Second, the agreement does not ask nor respond to the question of who was responsible for what went wrong.(…)

Who are the largest debtors now unable to pay? Answer: in Portugal’s case, the government and the banks.(…)

Who are the largest creditors now afraid of not getting their money back? Answer: large banks and insurers in a number of countries and the Eurosystem (…) So these creditors also made mistakes.

Third, the agreement focuses on the minutiae, on far too many wishful thinking ideas in a cross-section of areas (…) The large number of measures precludes any serious attempt to evaluate their individual effectiveness. (…)

Finally, the policy measure with the largest economic impact is not correctly implemented. Specifically, in dealing with the Portuguese banks, whose combined liabilities represent 250% of GDP, the agreement does not adopt international best practice. (…) A strong and prompt bank resolution procedure would, among other things, impose losses on the creditors of failing banks and would force out failing banks’ management. Instead, the troika required the Portuguese taxpayer to further support the banking system with up to €47 billion (27.2% of GDP) between guarantees and capital increases.
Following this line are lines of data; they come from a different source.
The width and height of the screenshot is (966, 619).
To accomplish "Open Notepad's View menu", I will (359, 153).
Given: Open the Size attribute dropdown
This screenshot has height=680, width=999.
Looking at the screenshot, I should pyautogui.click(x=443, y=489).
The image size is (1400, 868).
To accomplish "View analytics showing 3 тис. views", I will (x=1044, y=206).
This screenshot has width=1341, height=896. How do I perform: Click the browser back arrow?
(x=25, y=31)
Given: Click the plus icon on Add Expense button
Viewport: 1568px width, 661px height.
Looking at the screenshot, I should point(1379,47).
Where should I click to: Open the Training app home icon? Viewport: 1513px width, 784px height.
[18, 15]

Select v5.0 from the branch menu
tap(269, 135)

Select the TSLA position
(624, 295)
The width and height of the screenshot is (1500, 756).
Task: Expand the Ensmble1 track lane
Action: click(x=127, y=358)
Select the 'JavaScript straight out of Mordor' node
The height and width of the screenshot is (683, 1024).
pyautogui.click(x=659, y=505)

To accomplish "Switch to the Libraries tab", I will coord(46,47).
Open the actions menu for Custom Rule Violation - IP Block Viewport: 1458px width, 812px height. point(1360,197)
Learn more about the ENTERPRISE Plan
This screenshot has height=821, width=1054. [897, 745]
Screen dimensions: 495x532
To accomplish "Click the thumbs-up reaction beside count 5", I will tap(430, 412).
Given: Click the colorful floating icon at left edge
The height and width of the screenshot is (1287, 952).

Moreover, rather than replace failing banks’ management, following, for example, the practice of the US FDIC, the MoU (p.7) states that the capital increases “will be designed in way that preserves the control of the management of the banks by their non-state owners”. That is, the taxpayer will likely recapitalize the private banking system, in effect nationalizing it, and yet management control will remain with the old owners. (…)

The idea substantiated in the MoU that an entire country can be reengineered – notwithstanding its faults, the World’s 38th biggest economy – based on a 3-week 34-page outline is remarkable. The agreement seeks to reinvent the wheel and in the meantime destroy what does work. This treatment of Iceland, Hungary, Latvia, Greece, Ireland, and Portugal is beginning to seem like the West’s version of China’s Great Leap Forward: impossible targets based on but pure ideology. It is simply too sad to watch. » – Ricardo Cabral (The Portuguese Economy)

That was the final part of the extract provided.